He was choirmaster of Ely Cathedral from about 1543 and also organist there from 1559. The title page to Tye's Actes of the Apostles (London 1553) describes him as one of the Gentlemen of his grace's most honourable chapel, and he may have been music teacher to King Edward VI, who reportedly quoted his father, Henry VIII, as saying England hath one God, one truth, one doctor hath for music's art, and that is Doctor Tye, admired for skill in music's harmony.

Tye remained at Ely under the reign of the Catholic Queen Mary despite his apparent Protestant leanings. In 1560 or 1561 he resigned his post at Ely and took holy orders, becoming Rector of Doddington, Cambridgeshire. He died in 1572 or 1573, apparently still active under Elizabeth, for Anthony Wood relates that

Dr Tye was a peevish and humoursome man, especially in his latter dayes, and sometimes playing on ye Organ in ye chap. of qu. Elizab. wh. contained much musick, but little of delight to the ear, she would send ye verger to tell him yt he play'd out of Tune: whereupon he sent word yt her ears were out of Tune.

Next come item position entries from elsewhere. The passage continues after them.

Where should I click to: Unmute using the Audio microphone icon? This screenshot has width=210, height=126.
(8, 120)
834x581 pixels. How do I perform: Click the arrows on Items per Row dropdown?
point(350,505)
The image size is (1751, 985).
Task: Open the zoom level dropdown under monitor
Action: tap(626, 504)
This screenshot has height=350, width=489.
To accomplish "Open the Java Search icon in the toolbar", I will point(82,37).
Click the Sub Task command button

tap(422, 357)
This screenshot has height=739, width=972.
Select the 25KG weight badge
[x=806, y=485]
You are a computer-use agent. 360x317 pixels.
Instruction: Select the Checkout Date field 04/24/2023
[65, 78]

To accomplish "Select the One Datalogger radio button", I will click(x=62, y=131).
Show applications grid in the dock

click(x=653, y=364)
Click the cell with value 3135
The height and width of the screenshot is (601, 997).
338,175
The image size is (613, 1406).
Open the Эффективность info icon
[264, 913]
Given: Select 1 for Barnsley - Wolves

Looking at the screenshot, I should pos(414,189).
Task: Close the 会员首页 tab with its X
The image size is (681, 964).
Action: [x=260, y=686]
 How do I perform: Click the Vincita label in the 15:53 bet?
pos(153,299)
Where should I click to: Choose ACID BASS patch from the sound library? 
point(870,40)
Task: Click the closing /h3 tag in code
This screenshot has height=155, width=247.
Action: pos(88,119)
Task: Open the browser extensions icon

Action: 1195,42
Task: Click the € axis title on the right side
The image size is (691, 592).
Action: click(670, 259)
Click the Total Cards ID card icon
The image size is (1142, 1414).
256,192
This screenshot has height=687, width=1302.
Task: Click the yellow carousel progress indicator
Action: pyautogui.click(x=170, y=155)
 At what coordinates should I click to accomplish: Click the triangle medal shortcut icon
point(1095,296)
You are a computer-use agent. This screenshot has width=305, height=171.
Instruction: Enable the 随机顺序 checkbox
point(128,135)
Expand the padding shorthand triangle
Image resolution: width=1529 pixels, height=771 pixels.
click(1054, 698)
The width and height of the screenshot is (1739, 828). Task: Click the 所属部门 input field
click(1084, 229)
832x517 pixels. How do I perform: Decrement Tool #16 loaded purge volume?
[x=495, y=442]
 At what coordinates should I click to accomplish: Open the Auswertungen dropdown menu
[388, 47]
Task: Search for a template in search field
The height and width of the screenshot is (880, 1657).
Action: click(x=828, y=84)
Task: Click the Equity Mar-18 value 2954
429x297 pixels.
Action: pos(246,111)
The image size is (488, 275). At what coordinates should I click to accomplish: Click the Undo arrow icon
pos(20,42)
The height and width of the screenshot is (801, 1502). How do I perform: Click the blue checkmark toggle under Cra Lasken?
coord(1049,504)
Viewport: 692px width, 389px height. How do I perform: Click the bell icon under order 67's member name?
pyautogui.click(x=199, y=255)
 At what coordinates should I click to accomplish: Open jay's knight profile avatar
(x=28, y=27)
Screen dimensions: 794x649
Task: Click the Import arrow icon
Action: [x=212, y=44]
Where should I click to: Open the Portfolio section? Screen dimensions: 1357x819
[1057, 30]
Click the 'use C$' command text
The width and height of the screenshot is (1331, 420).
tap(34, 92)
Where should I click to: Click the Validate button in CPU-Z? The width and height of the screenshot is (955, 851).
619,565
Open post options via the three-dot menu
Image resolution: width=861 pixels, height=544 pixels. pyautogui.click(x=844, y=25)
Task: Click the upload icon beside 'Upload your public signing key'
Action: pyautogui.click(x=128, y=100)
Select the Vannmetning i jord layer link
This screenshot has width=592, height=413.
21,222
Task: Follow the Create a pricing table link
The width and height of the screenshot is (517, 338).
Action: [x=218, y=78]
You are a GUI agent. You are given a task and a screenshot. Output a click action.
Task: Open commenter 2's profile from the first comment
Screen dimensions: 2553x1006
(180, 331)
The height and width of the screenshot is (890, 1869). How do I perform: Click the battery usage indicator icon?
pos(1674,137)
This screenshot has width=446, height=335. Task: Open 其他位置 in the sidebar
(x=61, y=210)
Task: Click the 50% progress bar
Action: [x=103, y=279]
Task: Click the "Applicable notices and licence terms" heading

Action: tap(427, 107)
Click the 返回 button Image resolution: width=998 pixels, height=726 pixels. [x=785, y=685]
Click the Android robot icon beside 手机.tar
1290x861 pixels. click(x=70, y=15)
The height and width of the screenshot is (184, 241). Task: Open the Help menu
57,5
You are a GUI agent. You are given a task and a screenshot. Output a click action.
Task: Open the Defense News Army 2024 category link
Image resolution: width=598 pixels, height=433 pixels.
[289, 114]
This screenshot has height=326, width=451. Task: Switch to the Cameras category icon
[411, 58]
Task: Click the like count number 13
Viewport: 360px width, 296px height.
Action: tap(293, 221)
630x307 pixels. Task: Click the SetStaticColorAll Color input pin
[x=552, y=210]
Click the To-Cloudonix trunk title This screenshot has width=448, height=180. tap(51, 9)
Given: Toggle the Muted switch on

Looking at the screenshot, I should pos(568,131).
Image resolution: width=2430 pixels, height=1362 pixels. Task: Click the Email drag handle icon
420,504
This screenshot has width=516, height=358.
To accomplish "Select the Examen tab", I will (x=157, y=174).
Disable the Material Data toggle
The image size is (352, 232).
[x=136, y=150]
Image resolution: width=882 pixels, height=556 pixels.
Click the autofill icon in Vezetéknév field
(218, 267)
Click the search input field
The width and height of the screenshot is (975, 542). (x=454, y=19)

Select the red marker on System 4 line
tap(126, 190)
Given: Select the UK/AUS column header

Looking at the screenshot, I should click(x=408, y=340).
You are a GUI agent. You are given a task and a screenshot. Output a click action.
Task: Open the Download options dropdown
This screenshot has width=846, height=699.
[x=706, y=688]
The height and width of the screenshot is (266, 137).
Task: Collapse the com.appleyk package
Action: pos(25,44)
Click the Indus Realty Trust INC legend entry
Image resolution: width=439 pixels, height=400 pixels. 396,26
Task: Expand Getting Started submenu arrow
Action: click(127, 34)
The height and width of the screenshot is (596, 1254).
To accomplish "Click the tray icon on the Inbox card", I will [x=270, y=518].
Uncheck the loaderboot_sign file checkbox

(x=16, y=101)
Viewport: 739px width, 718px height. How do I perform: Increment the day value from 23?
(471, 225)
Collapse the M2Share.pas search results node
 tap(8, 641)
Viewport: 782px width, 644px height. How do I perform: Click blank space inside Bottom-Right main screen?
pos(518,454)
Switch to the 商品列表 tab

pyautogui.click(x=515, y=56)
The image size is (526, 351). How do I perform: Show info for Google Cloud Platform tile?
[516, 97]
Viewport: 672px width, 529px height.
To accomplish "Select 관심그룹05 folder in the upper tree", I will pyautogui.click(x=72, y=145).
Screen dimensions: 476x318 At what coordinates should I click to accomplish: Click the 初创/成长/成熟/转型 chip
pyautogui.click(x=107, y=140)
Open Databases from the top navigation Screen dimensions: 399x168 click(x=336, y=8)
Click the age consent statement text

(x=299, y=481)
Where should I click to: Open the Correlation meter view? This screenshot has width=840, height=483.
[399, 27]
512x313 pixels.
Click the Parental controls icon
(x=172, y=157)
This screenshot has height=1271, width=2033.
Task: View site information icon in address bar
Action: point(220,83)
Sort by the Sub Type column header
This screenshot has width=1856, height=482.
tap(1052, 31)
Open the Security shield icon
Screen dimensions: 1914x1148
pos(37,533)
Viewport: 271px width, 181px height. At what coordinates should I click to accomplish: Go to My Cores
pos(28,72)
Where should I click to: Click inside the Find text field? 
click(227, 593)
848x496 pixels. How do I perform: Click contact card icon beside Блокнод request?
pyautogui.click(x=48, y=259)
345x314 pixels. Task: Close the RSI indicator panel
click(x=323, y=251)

Tye's Latin church music includes masses (notably one based on the song "The Western Wynde", also the basis of masses by John Taverner and John Sheppard) and psalm settings. He also composed works in English for the Church of England, including services and anthems, and pieces for consorts of viols, including over twenty In Nomines.

See also

External links


 
 
Learn More
anthem (in music)
Early Music (Lachrymae Antiquae) (1997 Album by The Kronos Quartet)
Christopher Tye: Latin & English Church Music (Classical Album)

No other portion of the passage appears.